- EXERCISE REQUIREMENTS:
Where the string "Uncheck" shows up in a line of the records, copy that line.

[DATA RECORDS Boundary: Start]

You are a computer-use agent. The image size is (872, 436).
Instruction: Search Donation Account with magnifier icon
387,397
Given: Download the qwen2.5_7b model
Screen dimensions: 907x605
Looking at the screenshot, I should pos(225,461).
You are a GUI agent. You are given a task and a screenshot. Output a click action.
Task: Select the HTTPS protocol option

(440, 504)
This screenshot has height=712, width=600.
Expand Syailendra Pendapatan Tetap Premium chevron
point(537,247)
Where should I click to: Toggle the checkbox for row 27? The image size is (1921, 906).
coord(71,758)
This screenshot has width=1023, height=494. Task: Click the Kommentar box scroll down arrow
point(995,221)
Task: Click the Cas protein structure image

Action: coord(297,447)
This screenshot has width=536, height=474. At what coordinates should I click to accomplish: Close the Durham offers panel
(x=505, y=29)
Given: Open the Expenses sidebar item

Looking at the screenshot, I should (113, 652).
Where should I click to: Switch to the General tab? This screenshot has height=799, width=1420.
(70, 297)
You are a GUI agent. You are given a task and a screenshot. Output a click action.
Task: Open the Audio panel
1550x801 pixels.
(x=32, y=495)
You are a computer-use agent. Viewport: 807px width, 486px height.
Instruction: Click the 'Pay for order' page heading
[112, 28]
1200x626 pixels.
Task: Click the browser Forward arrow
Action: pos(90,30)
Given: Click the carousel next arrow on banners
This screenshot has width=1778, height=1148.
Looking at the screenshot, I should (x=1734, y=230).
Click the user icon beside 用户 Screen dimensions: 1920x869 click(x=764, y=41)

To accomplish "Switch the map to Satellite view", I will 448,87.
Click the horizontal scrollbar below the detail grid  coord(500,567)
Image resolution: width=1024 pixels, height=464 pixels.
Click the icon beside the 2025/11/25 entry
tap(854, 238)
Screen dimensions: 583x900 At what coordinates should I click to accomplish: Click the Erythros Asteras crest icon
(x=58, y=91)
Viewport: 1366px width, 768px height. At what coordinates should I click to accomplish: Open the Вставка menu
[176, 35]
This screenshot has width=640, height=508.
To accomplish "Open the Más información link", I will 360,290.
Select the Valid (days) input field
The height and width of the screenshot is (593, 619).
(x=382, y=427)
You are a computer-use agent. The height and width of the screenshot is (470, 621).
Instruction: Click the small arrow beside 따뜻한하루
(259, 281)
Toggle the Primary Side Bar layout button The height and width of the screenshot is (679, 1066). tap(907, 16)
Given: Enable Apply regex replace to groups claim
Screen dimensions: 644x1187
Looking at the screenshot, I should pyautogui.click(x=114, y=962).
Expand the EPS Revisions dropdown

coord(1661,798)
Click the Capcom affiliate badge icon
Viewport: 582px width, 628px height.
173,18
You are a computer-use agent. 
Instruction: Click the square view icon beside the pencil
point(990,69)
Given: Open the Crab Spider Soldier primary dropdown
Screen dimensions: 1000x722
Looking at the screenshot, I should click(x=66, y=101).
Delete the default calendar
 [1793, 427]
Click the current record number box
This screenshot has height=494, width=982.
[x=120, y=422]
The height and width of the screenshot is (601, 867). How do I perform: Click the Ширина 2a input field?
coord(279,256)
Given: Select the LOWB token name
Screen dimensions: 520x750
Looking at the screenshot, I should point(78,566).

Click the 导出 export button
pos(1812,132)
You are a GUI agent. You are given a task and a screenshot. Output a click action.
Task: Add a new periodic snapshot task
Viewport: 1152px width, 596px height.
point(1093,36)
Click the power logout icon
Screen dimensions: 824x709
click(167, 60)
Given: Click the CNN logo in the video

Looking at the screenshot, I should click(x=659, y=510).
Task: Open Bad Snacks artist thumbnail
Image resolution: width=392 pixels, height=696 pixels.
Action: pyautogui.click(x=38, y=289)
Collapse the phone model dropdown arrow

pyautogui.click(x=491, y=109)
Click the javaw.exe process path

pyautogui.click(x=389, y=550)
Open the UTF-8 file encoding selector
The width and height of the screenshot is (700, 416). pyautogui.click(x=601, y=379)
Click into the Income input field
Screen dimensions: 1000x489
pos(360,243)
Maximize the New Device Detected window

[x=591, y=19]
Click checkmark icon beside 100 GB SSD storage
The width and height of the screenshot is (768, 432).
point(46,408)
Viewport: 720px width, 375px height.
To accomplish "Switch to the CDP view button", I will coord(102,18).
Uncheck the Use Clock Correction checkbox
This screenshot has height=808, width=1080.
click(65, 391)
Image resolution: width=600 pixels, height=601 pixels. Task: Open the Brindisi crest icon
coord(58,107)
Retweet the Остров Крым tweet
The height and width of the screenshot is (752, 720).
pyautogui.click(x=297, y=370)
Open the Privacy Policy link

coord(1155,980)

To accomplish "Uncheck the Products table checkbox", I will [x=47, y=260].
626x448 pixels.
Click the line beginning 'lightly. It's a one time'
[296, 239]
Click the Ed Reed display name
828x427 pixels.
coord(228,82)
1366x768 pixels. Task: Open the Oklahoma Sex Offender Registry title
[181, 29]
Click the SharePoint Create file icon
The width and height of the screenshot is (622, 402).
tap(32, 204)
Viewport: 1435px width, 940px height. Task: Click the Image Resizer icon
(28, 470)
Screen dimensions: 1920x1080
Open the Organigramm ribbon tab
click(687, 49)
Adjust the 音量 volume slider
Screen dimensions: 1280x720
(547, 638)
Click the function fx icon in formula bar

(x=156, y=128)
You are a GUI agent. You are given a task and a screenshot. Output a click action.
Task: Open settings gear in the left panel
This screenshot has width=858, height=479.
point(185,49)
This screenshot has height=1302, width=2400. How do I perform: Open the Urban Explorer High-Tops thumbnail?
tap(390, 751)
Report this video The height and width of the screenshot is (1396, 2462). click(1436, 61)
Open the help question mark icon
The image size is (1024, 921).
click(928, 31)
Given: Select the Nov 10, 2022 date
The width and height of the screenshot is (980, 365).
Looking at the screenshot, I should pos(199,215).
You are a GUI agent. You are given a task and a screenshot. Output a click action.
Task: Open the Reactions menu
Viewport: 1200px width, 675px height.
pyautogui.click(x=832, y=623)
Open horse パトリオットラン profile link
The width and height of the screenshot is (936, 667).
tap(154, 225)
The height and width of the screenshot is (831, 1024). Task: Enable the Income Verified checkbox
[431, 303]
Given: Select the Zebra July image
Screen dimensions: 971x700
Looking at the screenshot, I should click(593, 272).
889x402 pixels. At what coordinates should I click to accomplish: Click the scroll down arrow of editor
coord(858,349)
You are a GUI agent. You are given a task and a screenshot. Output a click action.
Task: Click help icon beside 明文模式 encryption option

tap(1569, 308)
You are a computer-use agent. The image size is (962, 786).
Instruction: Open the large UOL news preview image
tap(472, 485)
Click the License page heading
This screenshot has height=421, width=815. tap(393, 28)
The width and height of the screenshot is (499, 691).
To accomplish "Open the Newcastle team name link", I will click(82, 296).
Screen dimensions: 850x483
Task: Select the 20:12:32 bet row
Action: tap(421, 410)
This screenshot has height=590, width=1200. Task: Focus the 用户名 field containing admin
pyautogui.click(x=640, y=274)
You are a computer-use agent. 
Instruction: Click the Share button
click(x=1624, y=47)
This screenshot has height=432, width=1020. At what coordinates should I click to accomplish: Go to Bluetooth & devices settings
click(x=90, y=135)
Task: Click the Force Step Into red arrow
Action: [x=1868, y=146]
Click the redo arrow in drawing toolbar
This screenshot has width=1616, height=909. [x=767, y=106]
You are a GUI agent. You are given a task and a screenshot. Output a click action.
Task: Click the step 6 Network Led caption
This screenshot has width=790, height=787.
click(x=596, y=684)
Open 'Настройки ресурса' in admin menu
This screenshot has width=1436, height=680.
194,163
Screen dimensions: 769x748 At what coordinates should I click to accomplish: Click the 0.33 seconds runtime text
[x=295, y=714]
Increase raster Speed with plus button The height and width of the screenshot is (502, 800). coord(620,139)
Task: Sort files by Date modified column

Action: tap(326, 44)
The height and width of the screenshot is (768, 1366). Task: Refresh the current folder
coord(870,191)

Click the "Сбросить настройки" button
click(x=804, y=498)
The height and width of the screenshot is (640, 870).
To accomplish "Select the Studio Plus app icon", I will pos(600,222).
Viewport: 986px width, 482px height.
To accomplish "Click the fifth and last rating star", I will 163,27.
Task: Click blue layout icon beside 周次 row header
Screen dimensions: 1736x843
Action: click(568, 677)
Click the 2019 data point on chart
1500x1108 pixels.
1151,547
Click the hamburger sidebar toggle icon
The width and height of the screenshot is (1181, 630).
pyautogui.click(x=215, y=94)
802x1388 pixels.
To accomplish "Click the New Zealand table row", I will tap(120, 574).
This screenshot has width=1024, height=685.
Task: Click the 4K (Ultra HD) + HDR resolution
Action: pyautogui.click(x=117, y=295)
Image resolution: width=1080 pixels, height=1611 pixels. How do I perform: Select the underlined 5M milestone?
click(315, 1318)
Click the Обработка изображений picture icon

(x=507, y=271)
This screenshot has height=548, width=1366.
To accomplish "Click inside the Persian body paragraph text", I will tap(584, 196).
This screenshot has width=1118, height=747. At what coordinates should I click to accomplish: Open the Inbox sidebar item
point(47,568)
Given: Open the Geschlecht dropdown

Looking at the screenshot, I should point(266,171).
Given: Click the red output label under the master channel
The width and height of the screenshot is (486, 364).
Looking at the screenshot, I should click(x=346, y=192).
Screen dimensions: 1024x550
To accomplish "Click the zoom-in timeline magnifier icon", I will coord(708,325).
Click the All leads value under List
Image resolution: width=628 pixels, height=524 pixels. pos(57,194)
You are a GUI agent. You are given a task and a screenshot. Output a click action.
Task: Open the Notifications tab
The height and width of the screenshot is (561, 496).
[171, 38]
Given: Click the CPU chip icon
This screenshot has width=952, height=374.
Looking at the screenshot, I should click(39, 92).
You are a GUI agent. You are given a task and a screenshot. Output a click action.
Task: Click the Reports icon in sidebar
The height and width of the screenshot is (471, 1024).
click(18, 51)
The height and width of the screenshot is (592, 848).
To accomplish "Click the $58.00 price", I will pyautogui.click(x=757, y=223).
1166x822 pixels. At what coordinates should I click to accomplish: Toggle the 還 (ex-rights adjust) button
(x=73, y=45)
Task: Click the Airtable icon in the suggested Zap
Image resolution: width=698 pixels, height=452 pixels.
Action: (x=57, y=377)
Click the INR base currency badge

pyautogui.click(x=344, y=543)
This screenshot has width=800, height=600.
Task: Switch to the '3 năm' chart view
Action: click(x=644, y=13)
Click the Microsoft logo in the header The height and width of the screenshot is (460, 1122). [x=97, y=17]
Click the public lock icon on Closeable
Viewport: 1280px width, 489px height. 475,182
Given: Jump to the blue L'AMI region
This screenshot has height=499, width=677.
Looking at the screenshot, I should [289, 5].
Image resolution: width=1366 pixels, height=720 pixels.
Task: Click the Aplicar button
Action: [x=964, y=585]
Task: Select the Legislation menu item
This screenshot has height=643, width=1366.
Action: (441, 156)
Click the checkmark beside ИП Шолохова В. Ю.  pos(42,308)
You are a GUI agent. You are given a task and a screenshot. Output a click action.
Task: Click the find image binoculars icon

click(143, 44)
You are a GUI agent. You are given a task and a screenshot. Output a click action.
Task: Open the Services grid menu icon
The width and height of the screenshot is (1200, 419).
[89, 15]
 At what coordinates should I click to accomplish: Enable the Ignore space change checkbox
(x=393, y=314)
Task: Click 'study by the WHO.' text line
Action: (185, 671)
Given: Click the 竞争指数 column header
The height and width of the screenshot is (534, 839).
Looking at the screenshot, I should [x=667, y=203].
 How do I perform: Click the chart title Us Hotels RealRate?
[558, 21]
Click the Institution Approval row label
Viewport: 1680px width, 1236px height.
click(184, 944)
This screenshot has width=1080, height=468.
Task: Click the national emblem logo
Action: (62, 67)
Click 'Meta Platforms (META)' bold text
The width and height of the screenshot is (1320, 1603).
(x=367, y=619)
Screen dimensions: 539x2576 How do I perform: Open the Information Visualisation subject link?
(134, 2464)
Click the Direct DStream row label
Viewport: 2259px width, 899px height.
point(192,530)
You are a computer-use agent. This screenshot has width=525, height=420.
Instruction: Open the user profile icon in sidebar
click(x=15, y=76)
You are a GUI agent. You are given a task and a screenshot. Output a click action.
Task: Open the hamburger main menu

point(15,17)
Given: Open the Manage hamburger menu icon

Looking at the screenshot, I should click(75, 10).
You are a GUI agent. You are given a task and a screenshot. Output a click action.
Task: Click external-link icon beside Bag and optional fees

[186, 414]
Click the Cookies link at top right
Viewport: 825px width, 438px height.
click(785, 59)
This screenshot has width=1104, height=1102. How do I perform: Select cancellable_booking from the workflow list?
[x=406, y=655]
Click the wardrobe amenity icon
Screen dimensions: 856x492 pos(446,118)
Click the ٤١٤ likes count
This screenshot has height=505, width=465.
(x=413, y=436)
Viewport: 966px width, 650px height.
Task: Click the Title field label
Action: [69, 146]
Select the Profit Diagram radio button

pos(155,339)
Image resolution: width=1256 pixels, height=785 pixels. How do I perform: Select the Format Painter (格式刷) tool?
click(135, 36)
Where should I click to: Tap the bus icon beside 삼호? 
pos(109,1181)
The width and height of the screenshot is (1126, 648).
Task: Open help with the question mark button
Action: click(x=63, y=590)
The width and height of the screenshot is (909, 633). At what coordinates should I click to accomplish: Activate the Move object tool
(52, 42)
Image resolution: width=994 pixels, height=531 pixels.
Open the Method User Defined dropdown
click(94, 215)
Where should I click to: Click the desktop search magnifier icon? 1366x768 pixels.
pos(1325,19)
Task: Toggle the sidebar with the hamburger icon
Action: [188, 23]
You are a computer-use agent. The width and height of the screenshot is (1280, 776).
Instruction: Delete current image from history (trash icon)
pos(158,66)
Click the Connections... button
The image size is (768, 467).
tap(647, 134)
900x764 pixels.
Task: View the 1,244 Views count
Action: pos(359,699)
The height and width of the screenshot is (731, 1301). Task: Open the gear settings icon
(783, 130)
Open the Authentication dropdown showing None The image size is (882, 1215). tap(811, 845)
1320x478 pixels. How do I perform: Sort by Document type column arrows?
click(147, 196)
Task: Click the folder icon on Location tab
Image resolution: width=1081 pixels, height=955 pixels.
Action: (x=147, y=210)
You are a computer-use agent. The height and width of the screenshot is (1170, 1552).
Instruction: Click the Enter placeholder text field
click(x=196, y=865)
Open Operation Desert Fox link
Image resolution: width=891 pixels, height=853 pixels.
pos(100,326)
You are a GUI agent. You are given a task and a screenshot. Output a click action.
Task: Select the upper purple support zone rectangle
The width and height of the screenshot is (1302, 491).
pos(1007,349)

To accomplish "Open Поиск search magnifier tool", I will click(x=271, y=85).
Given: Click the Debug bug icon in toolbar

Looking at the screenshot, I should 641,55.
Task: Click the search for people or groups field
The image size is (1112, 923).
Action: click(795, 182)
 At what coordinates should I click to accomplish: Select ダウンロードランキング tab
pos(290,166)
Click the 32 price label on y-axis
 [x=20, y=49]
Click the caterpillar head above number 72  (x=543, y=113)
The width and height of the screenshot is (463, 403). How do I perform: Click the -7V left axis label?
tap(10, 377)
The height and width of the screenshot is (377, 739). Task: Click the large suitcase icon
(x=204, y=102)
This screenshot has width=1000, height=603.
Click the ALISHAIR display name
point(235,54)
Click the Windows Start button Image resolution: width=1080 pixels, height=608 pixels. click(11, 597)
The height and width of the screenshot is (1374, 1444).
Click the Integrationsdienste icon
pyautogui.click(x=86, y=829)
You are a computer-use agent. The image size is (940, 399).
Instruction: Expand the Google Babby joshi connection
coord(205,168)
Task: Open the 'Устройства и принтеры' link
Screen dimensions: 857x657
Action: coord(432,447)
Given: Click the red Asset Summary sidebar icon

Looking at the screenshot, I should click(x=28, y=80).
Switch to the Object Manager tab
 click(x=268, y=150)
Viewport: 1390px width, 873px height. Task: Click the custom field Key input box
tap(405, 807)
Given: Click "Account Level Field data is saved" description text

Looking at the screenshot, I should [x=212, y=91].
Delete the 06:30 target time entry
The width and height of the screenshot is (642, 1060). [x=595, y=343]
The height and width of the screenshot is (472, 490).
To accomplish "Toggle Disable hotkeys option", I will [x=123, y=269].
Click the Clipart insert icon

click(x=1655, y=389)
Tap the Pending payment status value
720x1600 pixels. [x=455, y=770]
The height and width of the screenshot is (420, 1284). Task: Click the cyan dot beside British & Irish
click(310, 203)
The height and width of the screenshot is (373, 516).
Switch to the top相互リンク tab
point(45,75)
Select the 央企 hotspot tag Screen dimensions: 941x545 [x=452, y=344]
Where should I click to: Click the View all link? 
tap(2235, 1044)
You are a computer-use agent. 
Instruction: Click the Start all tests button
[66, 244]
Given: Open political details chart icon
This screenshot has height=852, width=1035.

[DATA RECORDS Boundary: End]

- ANSWER:
Uncheck the Use Clock Correction checkbox
To accomplish "Uncheck the Products table checkbox", I will [x=47, y=260].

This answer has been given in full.